Nottingham’s speakers’ corner by the Brian Clough statue

Photo David Childs

Since 2008, Brian Clough’s statue has been a popular spot for demonstrators and tourists. It stands proudly in Nottingham’s city centre just off the Old Market Square. It became the first Speakers’ Corner in the UK after an Act of Parliament in 1872 paved the way for the original in London’s Hyde Park. The site is at the junction of King Street and Queen Street at the edge of Nottingham’s historic Market Square.  

Clough’s statue was unveiled on 6 November 2008 by Brian’s widow Barbara, watched by an estimated crowd of 4,000 people. The statue was paid for by the Brian Clough Statue Fund, a group of volunteers.

Brian Clough managed Nottingham Forest Football Club for 18 years between 1975 and 1993 and presided over the club’s most successful spell in their history. Clough regarded himself as a life-long socialist, supporter of the Labour Party and of left-wing causes.  It is little wonder that the statue attracts left-wing demonstrators as well as tourists.

Nottingham has faced political disturbances and even riots since the early 19th century. The Reform Bill riot of 1831 led to the Castle being burned down and battles took place in the Old Market Square.

The Suffragettes held a demonstration on 16 October 1906. It was the first of many Suffrage groups that were established in Nottingham, Mansfield, Southwell and Hucknall with many active members, also supported by local male civic leaders and members of the clergy, such as the Bishops of Southwell and Nottingham and many of the non-conformist churchmen. Amongst the more militant suffragettes was Helen Watts, daughter of the Vicar of Holy Trinity in Lenton.

According to The Guardian 2,000 protesters attended a demonstration in Nottingham against the war in Iraq. This was just one of many anti-war demonstrations. In December 2015 the ‘Stop The War Coalition’ held a rally around the Clough statue because of fears of US and allied bombing of Syria.

On 15 January 2015 Nottingham Police Commissioner Paddy Tipping joined Iman Khalid Hussain and Waheed Zaman, who were both from the KQZ Institute, an Islamic non-profit educational organisation based in Nottingham.

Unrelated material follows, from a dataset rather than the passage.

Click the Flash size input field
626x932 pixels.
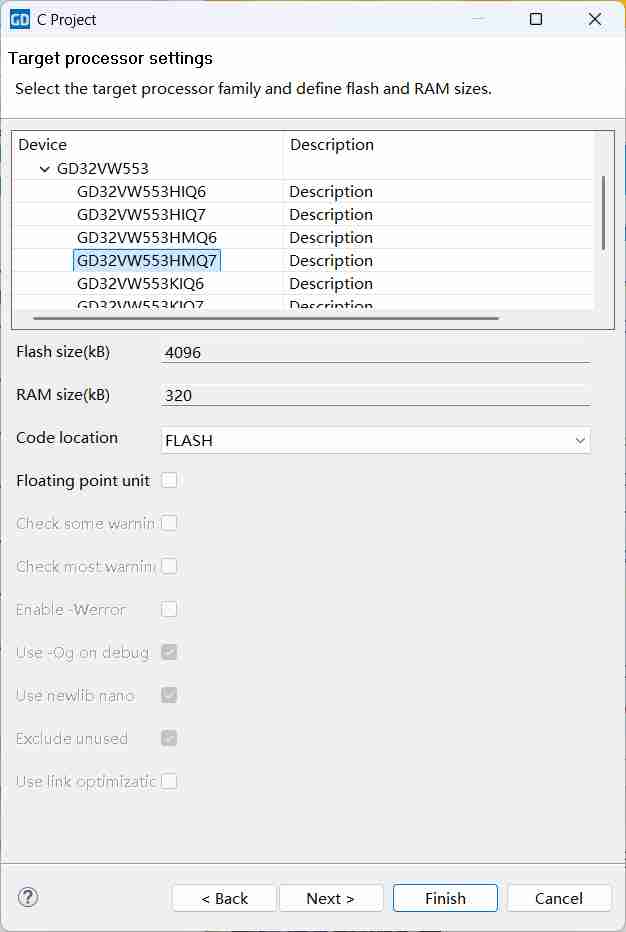(x=376, y=352)

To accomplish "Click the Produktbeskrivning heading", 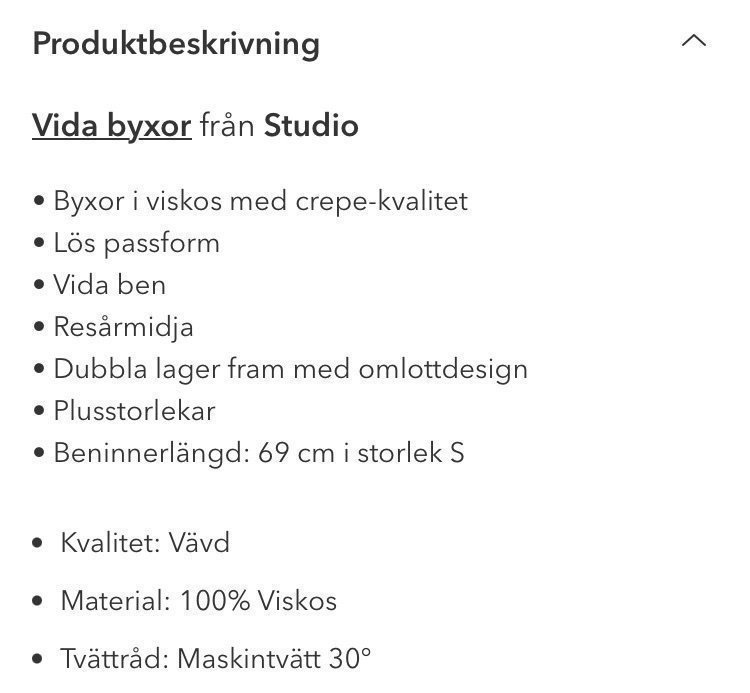I will [176, 44].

Tipping commented, ‘The events in Paris are tragic but here in Nottingham we want to show that we are strong and united, whatever background we come from.’ After the address, volunteers handed out roses to passers-by. Perhaps surprisingly, there was no opposition to this gathering. Paddy was referring to the killing of 12 and wounding of 11 others by two Islamic militants in the office of the Paris satirical weekly Charlie Hebdo just days before. The Charlie Hebdo shooting led to disorder and demonstrations all over the world. The Commissioner also said that Muslims had suffered more than any others world-wide from violent deaths. What he did not mention was that many of them were self-inflicted resulting from the Shia/Sunni clashes worldwide.

Violent clashes had, however, erupted before, as on 5 December 2009. An EDL spokesman said that his group had timed its protest to coincide with the parade of soldiers from the 2nd Battalion, The Mercian Regiment, returning from Afghanistan, but a handful of members left a city-centre pub and began abusing the UAF-organised gathering around midday. During the confrontation a group shouted abuse at the Asian students. Nottinghamshire police made a number of arrests. As night fell, hundreds of police officers escorted EDL protesters away from the city’s main shopping streets

Photo David Childs

During 2018-19 the Notts European Movement campaigned regularly opposing Brexit. The Greens, the Lib-Dems, climate change activists and trade unions were often to be seen keeping Brian Clough company.

Photo David Childs
Photo David Childs

More recently, 31 August 2019, Hundreds of people gathered in Nottingham city centre to protest and march over Boris Johnson’s suspension of Parliament.

Photo David Childs

The protesters brought Nottingham city centre to a standstill as hundreds marched through Parliament Street towards Glasshouse Street and King Edward Street while escorted by police officers.

Organisers packed out around the Brian Clough statue said before the march: “If Boris Johnson is going to close Parliament, we are going to close Parliament Street.”

The move to suspend Parliament, known as proroguing, caused outrage across the country, with more than one million people signing a petition to reverse the decision.